IVF Treatment for Lesbians
How we can help
Everyone’s journey to parenthood is unique. No one understands this more than PSFC. our pioneering fertility center has embraced all patients, regardless of sexual orientation, gender identity, or marital status but within legal framework.
we warmly embrace the lesbian, gay, bisexual, transgender, and queer community in their dream of building a family.
our center offers a customized array of innovative treatments and a network of sperm banks and Donor Programs that will help you to reach your goal of becoming a parent. We’ll be by your side every step of the way.
Options for lesbians
Whose Egg?
Lesbian individuals/couples have several options when choosing an egg to be used for treatments. For standard IVF, couples choose to use the eggs of the partner who will carry the baby. In Reciprocal IVF/PAR, both partners have a biological relationship to a child. One partner provides the egg, which is fertilized with anonymous or known donor sperm – and the resultant embryo(s) is transferred into the other partner who then becomes pregnant.
Whose Sperm?
The decision to conceive with sperm from a friend or a sperm donor is completely up to the individual/couple. The vast majority (95%) of our donor insemination cases now use anonymous sperm via our close partnerships with national sperm banks.
What is Reciprocal IVF or ROPA?
Women without a male partner can achieve a pregnancy through this assisted reproduction treatment using donor sperm.
Reciprocal IVF (ROPA), also known as co-maternity, means “Reception of Oocytes from Partner”. Through this technique, both women are able to take part in and share the process of pregnancy. One will be the genetic mother and the other the gestational or biological mother. One woman will provide her eggs functioning as the donor, and the other will receive the embryo transfer functioning as the recipient.

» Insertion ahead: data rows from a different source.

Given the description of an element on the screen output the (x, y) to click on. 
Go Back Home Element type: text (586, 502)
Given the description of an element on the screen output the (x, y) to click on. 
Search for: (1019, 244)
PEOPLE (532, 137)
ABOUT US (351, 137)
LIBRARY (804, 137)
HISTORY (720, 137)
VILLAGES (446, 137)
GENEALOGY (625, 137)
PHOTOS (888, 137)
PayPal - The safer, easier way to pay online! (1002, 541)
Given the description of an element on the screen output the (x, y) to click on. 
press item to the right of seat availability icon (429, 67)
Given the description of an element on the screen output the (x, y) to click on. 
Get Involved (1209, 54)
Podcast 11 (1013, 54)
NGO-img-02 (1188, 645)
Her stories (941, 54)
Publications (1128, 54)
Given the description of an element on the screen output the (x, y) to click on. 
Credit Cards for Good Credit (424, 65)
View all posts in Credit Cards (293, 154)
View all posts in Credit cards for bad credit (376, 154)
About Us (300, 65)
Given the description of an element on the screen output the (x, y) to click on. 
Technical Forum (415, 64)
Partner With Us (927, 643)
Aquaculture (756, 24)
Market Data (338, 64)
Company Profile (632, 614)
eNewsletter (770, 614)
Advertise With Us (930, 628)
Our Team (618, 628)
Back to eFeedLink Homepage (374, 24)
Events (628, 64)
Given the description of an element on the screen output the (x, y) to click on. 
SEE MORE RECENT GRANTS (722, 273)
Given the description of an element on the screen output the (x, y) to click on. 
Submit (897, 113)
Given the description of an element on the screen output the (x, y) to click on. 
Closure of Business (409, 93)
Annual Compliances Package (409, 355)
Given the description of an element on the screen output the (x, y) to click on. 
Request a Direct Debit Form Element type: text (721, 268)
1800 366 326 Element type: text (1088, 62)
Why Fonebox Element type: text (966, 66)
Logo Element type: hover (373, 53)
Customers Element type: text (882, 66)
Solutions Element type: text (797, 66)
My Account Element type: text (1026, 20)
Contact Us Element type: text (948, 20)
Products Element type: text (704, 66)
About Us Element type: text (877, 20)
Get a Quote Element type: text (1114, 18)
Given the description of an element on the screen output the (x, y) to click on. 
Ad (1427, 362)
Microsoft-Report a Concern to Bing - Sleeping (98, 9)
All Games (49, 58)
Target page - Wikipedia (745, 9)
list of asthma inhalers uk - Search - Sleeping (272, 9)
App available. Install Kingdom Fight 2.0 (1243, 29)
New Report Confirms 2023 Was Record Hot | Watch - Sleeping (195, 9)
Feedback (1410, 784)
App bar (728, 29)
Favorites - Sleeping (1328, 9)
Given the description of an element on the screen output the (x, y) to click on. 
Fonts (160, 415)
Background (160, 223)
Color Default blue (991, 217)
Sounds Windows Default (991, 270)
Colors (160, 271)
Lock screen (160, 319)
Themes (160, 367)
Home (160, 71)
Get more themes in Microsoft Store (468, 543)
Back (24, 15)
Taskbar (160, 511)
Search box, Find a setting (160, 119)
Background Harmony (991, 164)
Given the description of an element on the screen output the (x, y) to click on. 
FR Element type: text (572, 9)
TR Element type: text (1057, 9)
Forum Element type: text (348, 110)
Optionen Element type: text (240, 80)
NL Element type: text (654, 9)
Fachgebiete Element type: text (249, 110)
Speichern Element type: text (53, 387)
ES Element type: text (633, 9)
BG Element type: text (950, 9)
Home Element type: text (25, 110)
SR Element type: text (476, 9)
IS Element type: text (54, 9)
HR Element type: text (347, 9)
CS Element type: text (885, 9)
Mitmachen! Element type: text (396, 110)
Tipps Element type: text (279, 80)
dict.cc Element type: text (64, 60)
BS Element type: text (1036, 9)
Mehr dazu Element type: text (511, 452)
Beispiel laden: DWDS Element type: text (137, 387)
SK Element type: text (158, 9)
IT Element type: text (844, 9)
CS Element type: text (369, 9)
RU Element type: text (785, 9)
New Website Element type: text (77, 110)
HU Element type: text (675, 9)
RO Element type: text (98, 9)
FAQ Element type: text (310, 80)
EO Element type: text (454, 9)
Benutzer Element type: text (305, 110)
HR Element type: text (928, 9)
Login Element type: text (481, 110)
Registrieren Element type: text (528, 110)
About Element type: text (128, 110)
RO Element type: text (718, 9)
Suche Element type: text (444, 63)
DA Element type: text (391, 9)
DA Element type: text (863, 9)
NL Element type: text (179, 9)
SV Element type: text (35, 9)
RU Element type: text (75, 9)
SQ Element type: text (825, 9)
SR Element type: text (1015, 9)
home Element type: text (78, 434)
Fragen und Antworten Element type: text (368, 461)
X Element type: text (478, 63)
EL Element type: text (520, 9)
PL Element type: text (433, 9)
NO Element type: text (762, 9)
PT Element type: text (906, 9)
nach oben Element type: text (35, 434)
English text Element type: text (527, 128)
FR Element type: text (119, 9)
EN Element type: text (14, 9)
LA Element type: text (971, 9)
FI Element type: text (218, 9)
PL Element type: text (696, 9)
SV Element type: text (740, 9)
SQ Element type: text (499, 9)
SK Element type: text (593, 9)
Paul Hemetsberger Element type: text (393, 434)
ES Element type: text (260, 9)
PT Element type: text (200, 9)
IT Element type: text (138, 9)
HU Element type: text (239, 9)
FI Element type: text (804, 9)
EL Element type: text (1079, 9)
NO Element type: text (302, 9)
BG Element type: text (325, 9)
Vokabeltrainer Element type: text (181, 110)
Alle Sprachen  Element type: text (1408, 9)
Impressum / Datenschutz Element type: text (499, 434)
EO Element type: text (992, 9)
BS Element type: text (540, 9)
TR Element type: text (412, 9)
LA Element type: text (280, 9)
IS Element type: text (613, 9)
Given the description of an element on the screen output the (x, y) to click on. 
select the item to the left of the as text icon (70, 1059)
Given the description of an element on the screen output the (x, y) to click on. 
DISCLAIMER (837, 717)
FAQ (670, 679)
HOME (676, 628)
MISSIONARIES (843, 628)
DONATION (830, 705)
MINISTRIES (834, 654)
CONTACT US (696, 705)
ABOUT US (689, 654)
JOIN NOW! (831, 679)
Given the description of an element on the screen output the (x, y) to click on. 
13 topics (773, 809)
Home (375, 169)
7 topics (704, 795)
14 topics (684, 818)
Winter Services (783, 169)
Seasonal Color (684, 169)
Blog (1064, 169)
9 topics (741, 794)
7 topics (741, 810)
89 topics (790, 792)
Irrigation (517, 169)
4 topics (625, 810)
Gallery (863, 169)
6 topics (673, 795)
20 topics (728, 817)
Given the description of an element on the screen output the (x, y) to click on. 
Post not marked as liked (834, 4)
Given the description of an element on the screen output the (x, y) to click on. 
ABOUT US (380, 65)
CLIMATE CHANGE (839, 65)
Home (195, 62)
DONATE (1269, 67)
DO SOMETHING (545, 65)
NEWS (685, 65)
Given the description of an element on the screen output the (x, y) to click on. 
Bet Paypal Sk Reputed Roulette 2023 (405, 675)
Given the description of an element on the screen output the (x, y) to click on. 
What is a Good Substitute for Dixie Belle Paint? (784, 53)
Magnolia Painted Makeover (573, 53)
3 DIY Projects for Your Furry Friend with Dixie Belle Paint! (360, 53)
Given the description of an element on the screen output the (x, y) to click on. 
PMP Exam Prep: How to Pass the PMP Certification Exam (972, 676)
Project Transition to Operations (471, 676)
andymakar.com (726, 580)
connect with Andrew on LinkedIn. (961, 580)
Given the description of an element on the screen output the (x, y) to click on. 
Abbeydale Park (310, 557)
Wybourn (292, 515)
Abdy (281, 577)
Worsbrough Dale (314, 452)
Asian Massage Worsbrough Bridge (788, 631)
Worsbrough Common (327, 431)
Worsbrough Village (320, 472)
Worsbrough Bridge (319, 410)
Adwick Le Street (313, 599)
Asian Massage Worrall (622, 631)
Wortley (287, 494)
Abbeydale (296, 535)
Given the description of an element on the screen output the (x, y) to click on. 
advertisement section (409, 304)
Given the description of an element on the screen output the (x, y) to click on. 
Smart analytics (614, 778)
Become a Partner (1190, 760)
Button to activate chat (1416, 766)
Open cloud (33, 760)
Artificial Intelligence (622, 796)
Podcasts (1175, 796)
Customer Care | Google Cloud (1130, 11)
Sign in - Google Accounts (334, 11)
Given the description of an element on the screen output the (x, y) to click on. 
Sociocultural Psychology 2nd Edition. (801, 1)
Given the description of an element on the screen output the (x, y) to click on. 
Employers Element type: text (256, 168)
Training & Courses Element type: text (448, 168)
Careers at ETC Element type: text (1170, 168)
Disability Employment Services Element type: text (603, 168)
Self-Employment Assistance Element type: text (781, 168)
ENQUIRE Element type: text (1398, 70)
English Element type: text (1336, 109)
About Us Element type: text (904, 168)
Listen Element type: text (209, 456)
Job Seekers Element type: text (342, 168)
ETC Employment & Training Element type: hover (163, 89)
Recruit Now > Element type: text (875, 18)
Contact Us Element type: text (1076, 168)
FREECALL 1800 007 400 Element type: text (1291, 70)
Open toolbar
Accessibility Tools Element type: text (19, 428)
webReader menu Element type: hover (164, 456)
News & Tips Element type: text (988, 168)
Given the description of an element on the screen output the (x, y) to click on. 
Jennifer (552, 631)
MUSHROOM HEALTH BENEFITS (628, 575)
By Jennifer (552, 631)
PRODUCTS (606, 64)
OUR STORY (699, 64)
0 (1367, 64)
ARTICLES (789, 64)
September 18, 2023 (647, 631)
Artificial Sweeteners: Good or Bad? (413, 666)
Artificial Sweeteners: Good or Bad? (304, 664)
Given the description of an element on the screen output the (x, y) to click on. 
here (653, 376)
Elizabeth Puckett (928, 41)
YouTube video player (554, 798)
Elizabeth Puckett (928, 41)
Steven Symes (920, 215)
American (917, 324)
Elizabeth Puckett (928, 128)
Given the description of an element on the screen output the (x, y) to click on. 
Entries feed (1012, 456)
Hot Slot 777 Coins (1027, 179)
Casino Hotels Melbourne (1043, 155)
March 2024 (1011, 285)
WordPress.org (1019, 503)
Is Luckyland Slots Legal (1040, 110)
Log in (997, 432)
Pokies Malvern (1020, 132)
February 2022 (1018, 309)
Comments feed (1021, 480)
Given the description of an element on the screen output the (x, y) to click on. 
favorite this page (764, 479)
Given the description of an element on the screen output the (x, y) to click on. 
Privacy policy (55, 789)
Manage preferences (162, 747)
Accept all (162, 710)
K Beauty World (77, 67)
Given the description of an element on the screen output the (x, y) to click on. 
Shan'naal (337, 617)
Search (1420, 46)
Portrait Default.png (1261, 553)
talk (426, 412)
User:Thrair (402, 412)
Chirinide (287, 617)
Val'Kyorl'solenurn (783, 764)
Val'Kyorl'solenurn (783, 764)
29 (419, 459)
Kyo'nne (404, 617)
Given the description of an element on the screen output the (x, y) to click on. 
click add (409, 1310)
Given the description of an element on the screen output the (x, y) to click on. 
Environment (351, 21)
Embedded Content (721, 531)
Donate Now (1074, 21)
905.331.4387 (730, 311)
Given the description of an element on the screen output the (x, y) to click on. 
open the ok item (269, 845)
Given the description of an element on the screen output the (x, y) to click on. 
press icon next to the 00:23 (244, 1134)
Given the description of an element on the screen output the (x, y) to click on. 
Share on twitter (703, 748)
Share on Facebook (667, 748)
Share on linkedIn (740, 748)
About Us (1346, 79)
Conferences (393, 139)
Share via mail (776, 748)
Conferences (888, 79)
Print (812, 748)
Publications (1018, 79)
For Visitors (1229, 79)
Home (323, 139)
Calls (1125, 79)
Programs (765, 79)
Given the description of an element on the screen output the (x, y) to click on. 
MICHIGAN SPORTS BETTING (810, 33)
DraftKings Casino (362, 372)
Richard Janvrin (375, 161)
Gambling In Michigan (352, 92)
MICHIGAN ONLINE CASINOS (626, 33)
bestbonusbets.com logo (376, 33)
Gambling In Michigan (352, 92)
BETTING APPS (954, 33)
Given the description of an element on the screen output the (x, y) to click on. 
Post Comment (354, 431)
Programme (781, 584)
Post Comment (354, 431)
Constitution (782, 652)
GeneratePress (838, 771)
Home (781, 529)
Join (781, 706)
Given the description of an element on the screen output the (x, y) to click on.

What are the steps of the process?
The woman donating must undergo ovarian stimulation in order to collect the eggs to perform In Vitro fertilisation (IVF). Egg collection will be performed under sedation in the operating theatre and lasts for around ten minutes. Once the eggs have been collected, they will be fertilised with the donor sperm and embryonic development will be monitored in the laboratory from here on until their transfer 5 days later.
The woman who will become pregnant must undergo endometrial preparation treatment with oestrogens. This endometrial preparation is performed as the other woman in the couple is undertaking ovarian stimulation. Once the recipient’s endometrium is prepared and the embryos are in the laboratory, they will be transferred into the recipient’s uterus to achieve a pregnancy.